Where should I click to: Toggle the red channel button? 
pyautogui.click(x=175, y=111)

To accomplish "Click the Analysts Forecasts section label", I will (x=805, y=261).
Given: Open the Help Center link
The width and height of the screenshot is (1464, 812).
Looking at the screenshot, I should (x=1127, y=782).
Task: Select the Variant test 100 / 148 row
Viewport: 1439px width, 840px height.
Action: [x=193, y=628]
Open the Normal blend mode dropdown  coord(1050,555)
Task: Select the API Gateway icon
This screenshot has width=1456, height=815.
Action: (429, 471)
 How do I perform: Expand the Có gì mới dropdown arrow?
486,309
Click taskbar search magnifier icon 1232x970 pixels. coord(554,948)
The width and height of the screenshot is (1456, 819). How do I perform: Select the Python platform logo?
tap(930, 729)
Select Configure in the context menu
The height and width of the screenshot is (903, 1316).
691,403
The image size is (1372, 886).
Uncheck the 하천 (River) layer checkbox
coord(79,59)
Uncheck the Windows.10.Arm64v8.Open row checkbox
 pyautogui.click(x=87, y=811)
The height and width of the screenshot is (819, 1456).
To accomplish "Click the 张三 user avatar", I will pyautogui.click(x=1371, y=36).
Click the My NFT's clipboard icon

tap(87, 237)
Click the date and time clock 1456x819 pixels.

• [EXERCISE INSTRUCTIONS] Lines of the material in which the word "will" occurs are to be copied out.

• [WRITTEN RESPONSE]
To accomplish "Click the Analysts Forecasts section label", I will (x=805, y=261).
To accomplish "Click the 张三 user avatar", I will pyautogui.click(x=1371, y=36).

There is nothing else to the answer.